#### Task goal
Can you pick up the article on Angelo Passaleva below and continue it from its last sentence?

#### Excerpted text
-*-
Member of the Regional Council of Tuscany
- In office 9 May 1990 – 14 April 2001

President of the Regional Council of Tuscany
- In office 7 June 1995 – 24 May 2000
- Preceded by: Simone Siliani
- Succeeded by: Riccardo Nencini

Vice president of Tuscany
- In office 20 May 2000 – 5 April 2005
- President: Claudio Martini
- Preceded by: Marialina Marcucci
- Succeeded by: Federico Gelli

Regional assessor of Institutional Reforms and Social Policies of Tuscany
- In office 20 May 2000 – 5 April 2005
- President: Claudio Martini

Personal details
- Born: 12 June 1933 (age 93) Turin, Kingdom of Italy
- Party: Christian Democracy Italian People's Party
- Profession: Physician

= Angelo Passaleva =

Italian politician (born 1933)

Angelo Passaleva (born 12 June 1933) is an Italian physician and politician who served as a member of the Regional Council of Tuscany (1990–2001), president of the same council (1995–2000), regional assessor and vice president of Tuscany (2000–2005).

==Life and career==
Born in Turin on 12 June 1933, Passaleva graduated in medicine with a specialization in allergology and clinical immunology, and settled in Florence, working as an associate professor at the Faculty of Medicine and Surgery of the University of Florence. Immediately after World War II, he was among the founders of the Catholic Center for Social Studies at Santa Maria Novella.
-*-
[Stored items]
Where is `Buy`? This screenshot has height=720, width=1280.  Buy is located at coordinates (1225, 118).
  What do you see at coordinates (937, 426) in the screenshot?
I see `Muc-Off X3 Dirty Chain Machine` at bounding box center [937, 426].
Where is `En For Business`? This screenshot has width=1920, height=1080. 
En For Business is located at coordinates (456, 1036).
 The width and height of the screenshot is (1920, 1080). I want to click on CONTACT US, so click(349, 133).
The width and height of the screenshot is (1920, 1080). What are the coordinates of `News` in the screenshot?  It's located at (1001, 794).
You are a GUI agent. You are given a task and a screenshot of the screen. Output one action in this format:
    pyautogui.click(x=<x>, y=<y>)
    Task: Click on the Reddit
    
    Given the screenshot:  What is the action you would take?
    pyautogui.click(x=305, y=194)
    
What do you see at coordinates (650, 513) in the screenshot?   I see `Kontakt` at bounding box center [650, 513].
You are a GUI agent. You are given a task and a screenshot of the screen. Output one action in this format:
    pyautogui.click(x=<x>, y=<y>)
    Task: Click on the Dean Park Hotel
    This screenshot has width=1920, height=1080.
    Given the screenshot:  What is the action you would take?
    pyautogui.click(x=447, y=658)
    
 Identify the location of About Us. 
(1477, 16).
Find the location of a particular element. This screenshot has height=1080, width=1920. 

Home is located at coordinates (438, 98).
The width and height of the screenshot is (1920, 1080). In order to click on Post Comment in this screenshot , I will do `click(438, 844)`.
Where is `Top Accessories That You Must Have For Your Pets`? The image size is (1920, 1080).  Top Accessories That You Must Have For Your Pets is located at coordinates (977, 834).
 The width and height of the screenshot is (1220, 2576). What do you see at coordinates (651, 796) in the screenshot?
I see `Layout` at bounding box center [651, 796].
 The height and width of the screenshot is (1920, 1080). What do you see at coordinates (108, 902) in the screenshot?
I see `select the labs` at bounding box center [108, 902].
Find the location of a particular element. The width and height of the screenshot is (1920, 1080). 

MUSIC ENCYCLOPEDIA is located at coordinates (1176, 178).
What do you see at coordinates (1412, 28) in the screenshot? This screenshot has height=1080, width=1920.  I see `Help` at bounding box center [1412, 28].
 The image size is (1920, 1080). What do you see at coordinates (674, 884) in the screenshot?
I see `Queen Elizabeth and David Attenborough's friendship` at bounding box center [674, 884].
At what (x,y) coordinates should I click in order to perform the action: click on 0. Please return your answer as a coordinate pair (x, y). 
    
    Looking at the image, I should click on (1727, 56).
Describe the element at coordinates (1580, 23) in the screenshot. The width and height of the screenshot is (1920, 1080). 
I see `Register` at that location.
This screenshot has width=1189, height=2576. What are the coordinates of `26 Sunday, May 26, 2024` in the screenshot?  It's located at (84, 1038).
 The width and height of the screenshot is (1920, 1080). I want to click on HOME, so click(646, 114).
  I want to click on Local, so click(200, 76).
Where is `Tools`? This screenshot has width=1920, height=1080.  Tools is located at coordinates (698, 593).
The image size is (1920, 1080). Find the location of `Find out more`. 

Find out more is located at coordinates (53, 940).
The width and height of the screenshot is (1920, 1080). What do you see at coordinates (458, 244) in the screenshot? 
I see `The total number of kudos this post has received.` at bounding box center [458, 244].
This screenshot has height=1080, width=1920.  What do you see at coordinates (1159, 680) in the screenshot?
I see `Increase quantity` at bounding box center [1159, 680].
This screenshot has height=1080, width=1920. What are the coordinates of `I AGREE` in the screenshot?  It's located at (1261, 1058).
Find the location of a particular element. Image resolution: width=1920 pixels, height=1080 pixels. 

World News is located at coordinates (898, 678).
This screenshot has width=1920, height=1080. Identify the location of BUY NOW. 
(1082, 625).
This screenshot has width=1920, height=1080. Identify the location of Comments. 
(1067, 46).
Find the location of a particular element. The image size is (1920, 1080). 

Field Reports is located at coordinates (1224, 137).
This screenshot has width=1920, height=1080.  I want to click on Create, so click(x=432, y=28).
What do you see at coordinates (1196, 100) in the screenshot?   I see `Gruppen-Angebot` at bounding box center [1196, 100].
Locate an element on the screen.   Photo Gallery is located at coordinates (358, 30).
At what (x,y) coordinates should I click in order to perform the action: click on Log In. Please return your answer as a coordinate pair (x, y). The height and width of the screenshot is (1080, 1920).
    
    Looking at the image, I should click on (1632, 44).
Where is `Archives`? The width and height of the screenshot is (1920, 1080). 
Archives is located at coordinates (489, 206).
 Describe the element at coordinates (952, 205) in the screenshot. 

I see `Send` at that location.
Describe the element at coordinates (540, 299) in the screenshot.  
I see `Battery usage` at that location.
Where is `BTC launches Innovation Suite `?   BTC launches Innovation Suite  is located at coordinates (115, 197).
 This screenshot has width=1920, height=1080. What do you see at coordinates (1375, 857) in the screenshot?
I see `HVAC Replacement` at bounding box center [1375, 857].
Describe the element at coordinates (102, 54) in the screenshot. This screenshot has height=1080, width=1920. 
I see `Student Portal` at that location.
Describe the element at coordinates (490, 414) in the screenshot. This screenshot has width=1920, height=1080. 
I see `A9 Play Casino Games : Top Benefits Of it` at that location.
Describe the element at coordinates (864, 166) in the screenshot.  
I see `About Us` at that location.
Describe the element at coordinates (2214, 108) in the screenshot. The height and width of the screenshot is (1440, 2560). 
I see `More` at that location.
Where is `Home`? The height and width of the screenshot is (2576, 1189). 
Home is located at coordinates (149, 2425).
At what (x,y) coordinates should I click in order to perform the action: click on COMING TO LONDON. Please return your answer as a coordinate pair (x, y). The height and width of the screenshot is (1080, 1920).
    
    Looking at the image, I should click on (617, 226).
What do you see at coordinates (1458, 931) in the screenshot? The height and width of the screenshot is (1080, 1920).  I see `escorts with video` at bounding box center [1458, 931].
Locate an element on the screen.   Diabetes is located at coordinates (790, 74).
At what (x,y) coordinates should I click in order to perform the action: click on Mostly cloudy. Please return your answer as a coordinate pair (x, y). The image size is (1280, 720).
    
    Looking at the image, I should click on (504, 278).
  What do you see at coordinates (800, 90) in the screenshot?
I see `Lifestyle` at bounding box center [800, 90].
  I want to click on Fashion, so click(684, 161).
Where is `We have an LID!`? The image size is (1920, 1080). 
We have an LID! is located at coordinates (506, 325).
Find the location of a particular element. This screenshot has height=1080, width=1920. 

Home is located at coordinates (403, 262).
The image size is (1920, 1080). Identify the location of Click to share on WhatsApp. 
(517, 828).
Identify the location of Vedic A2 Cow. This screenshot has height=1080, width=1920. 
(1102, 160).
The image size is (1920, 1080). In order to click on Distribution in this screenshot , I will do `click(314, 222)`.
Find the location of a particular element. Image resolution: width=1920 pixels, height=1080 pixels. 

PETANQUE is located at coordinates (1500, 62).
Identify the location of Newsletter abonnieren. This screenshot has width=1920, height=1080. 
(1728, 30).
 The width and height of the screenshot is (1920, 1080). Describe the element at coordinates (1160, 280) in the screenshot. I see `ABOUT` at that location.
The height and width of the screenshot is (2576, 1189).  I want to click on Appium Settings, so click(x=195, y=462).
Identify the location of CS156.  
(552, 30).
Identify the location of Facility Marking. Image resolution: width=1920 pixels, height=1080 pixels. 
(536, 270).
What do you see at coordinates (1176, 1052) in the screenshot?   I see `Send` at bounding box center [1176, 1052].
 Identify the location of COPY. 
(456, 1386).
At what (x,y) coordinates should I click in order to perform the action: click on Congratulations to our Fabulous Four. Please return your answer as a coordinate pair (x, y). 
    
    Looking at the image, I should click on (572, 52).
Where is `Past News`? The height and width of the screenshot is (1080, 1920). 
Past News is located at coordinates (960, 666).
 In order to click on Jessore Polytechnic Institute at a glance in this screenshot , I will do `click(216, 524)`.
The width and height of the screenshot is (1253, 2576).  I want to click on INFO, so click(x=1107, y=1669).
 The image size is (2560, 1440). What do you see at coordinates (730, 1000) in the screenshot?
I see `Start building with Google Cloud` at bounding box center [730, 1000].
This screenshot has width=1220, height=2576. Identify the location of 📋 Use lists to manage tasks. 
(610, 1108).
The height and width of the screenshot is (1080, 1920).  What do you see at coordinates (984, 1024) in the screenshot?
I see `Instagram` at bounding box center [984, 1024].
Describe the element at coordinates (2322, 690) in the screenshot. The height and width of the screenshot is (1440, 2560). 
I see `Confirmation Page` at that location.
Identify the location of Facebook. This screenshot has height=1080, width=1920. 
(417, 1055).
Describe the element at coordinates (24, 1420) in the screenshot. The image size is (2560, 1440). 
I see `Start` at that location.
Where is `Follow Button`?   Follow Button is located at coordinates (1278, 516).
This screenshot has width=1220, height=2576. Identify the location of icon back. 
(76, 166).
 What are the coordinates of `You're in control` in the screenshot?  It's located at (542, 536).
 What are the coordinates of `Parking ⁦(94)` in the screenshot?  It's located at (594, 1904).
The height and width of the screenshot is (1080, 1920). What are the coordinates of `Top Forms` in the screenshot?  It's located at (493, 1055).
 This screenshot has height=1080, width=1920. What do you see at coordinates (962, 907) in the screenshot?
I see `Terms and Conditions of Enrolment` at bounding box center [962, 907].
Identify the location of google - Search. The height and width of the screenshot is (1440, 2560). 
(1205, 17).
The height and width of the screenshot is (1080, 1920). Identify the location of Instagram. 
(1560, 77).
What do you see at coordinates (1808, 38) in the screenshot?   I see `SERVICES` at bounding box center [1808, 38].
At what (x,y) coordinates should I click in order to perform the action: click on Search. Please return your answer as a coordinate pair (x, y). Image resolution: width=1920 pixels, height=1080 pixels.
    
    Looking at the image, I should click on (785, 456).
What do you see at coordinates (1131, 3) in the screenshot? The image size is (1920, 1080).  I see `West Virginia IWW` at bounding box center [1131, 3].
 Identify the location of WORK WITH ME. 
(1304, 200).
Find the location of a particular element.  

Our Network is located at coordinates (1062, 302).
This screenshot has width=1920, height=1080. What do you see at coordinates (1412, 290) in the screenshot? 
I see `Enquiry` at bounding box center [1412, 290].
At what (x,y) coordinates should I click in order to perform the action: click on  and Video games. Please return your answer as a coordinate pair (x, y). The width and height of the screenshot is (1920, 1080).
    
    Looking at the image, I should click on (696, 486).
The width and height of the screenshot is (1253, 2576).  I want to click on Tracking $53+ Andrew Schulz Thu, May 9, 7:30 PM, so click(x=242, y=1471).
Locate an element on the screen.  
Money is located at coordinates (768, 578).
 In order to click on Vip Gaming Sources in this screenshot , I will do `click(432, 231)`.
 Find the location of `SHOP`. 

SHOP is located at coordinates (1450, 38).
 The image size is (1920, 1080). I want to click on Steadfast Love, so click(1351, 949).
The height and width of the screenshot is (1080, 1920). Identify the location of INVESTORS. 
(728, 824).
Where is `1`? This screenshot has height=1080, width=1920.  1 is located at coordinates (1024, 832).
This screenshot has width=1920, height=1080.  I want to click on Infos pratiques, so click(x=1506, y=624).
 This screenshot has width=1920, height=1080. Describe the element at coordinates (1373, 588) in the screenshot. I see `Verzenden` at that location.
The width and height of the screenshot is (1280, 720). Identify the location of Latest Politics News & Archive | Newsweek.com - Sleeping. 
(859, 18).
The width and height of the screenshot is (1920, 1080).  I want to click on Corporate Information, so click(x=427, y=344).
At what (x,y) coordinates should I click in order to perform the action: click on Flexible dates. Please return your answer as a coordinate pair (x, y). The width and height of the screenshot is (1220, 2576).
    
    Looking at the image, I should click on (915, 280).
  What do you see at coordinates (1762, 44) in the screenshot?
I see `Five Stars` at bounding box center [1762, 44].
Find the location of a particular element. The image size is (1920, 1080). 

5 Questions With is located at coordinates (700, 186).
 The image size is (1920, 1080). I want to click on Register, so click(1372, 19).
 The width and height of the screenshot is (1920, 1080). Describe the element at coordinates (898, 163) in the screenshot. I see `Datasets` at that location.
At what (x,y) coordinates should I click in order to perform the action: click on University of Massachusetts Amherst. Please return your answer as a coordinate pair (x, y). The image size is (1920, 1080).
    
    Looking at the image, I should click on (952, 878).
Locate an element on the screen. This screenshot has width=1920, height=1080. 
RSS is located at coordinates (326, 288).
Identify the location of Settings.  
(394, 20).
-*-
#### Output below
In the mid-1970s, he was one of the founders of the Movement for Life and the Life Aid Center. He was a member of the executive board of the Italian Society of Allergology and Clinical Immunology and a member of the regional commission for bioethics.

He entered politics in 1985, when he was elected at the City Council of Florence with the Christian Democracy party.

In 1990, Passaleva was a candidate in the Tuscan regional elections in the Florence constituency. He won with 15,802 votes e became a member of the Regional Council of Tuscany on 9 May 1990. In 1994, he joined the Italian People's Party and was re-elected as a regional councilor in the 1995 elections with 8,494 preferences. He also served as president of the council until April 2000.

In 2000, he is re-confirmed as a member of the Regional Council with 4,427 votes and was appointed vice president of the Regional Government of Tuscany, led by president Claudio Martini. He also served as assessor of institutional reforms, local authorities, social policies, childhood, youth, and family.

Passaleva retired from politics at the end of his term in 2005.